=== Information given ===

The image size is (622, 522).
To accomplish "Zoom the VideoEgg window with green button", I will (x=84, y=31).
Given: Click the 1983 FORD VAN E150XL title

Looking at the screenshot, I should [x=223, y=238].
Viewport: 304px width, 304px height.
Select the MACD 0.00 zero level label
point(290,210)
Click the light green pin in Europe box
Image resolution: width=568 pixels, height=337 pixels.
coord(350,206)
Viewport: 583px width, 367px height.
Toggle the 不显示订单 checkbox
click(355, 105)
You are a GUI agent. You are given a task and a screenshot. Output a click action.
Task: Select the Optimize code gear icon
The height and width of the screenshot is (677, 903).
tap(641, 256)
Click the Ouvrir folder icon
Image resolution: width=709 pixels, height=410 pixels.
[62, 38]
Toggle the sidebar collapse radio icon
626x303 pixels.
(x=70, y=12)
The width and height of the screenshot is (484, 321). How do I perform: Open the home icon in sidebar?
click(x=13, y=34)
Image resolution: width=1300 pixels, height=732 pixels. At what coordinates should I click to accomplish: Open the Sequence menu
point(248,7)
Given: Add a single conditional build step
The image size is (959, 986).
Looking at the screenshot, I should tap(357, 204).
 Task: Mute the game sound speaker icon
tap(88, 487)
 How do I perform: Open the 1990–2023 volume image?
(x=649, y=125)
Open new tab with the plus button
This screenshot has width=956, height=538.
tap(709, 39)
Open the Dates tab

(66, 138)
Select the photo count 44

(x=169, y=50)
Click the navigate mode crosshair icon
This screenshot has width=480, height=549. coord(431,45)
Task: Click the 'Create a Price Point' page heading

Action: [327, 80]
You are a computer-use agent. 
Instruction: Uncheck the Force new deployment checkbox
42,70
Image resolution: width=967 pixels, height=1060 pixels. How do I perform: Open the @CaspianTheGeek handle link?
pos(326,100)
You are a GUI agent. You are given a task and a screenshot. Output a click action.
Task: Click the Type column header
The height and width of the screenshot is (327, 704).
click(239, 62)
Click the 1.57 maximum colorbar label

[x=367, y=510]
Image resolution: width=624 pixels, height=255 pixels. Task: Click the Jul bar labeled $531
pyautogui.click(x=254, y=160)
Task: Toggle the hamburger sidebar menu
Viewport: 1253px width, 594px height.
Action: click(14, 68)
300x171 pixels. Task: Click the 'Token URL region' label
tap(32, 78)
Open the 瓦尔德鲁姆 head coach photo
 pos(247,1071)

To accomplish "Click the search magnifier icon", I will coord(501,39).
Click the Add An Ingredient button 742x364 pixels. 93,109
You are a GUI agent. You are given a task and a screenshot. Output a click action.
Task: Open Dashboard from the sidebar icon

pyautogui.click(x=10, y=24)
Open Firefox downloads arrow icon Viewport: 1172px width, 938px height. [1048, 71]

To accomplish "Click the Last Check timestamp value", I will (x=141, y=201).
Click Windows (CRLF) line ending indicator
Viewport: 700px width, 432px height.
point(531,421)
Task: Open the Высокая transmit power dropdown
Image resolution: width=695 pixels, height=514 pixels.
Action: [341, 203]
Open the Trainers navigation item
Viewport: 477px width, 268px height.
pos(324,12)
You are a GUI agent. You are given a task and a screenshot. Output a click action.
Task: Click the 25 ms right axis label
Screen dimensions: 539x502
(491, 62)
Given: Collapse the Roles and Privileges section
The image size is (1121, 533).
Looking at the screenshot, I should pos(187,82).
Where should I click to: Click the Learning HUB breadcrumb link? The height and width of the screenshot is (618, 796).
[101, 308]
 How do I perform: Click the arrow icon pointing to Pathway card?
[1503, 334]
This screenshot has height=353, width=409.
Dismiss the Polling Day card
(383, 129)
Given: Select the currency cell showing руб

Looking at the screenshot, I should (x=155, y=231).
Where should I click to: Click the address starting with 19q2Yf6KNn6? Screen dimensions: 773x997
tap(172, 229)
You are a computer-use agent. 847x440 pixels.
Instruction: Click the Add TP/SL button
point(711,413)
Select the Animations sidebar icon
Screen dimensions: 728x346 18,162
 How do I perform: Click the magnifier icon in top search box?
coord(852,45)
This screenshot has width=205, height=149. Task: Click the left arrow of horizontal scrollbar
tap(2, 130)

===

## About this exercise
Repeat the whole of the data above exactly as it appears.

## Worked solution
The image size is (622, 522).
To accomplish "Zoom the VideoEgg window with green button", I will (x=84, y=31).
Given: Click the 1983 FORD VAN E150XL title

Looking at the screenshot, I should [x=223, y=238].
Viewport: 304px width, 304px height.
Select the MACD 0.00 zero level label
point(290,210)
Click the light green pin in Europe box
Image resolution: width=568 pixels, height=337 pixels.
coord(350,206)
Viewport: 583px width, 367px height.
Toggle the 不显示订单 checkbox
click(355, 105)
You are a GUI agent. You are given a task and a screenshot. Output a click action.
Task: Select the Optimize code gear icon
The height and width of the screenshot is (677, 903).
tap(641, 256)
Click the Ouvrir folder icon
Image resolution: width=709 pixels, height=410 pixels.
[62, 38]
Toggle the sidebar collapse radio icon
626x303 pixels.
(x=70, y=12)
The width and height of the screenshot is (484, 321). How do I perform: Open the home icon in sidebar?
click(x=13, y=34)
Image resolution: width=1300 pixels, height=732 pixels. At what coordinates should I click to accomplish: Open the Sequence menu
point(248,7)
Given: Add a single conditional build step
The image size is (959, 986).
Looking at the screenshot, I should tap(357, 204).
 Task: Mute the game sound speaker icon
tap(88, 487)
 How do I perform: Open the 1990–2023 volume image?
(x=649, y=125)
Open new tab with the plus button
This screenshot has width=956, height=538.
tap(709, 39)
Open the Dates tab

(66, 138)
Select the photo count 44

(x=169, y=50)
Click the navigate mode crosshair icon
This screenshot has width=480, height=549. coord(431,45)
Task: Click the 'Create a Price Point' page heading

Action: [327, 80]
You are a computer-use agent. 
Instruction: Uncheck the Force new deployment checkbox
42,70
Image resolution: width=967 pixels, height=1060 pixels. How do I perform: Open the @CaspianTheGeek handle link?
pos(326,100)
You are a GUI agent. You are given a task and a screenshot. Output a click action.
Task: Click the Type column header
The height and width of the screenshot is (327, 704).
click(239, 62)
Click the 1.57 maximum colorbar label

[x=367, y=510]
Image resolution: width=624 pixels, height=255 pixels. Task: Click the Jul bar labeled $531
pyautogui.click(x=254, y=160)
Task: Toggle the hamburger sidebar menu
Viewport: 1253px width, 594px height.
Action: click(14, 68)
300x171 pixels. Task: Click the 'Token URL region' label
tap(32, 78)
Open the 瓦尔德鲁姆 head coach photo
 pos(247,1071)

To accomplish "Click the search magnifier icon", I will coord(501,39).
Click the Add An Ingredient button 742x364 pixels. 93,109
You are a GUI agent. You are given a task and a screenshot. Output a click action.
Task: Open Dashboard from the sidebar icon

pyautogui.click(x=10, y=24)
Open Firefox downloads arrow icon Viewport: 1172px width, 938px height. [1048, 71]

To accomplish "Click the Last Check timestamp value", I will (x=141, y=201).
Click Windows (CRLF) line ending indicator
Viewport: 700px width, 432px height.
point(531,421)
Task: Open the Высокая transmit power dropdown
Image resolution: width=695 pixels, height=514 pixels.
Action: [341, 203]
Open the Trainers navigation item
Viewport: 477px width, 268px height.
pos(324,12)
You are a GUI agent. You are given a task and a screenshot. Output a click action.
Task: Click the 25 ms right axis label
Screen dimensions: 539x502
(491, 62)
Given: Collapse the Roles and Privileges section
The image size is (1121, 533).
Looking at the screenshot, I should pos(187,82).
Where should I click to: Click the Learning HUB breadcrumb link? The height and width of the screenshot is (618, 796).
[101, 308]
 How do I perform: Click the arrow icon pointing to Pathway card?
[1503, 334]
This screenshot has height=353, width=409.
Dismiss the Polling Day card
(383, 129)
Given: Select the currency cell showing руб

Looking at the screenshot, I should (x=155, y=231).
Where should I click to: Click the address starting with 19q2Yf6KNn6? Screen dimensions: 773x997
tap(172, 229)
You are a computer-use agent. 847x440 pixels.
Instruction: Click the Add TP/SL button
point(711,413)
Select the Animations sidebar icon
Screen dimensions: 728x346 18,162
 How do I perform: Click the magnifier icon in top search box?
coord(852,45)
This screenshot has width=205, height=149. Task: Click the left arrow of horizontal scrollbar
tap(2, 130)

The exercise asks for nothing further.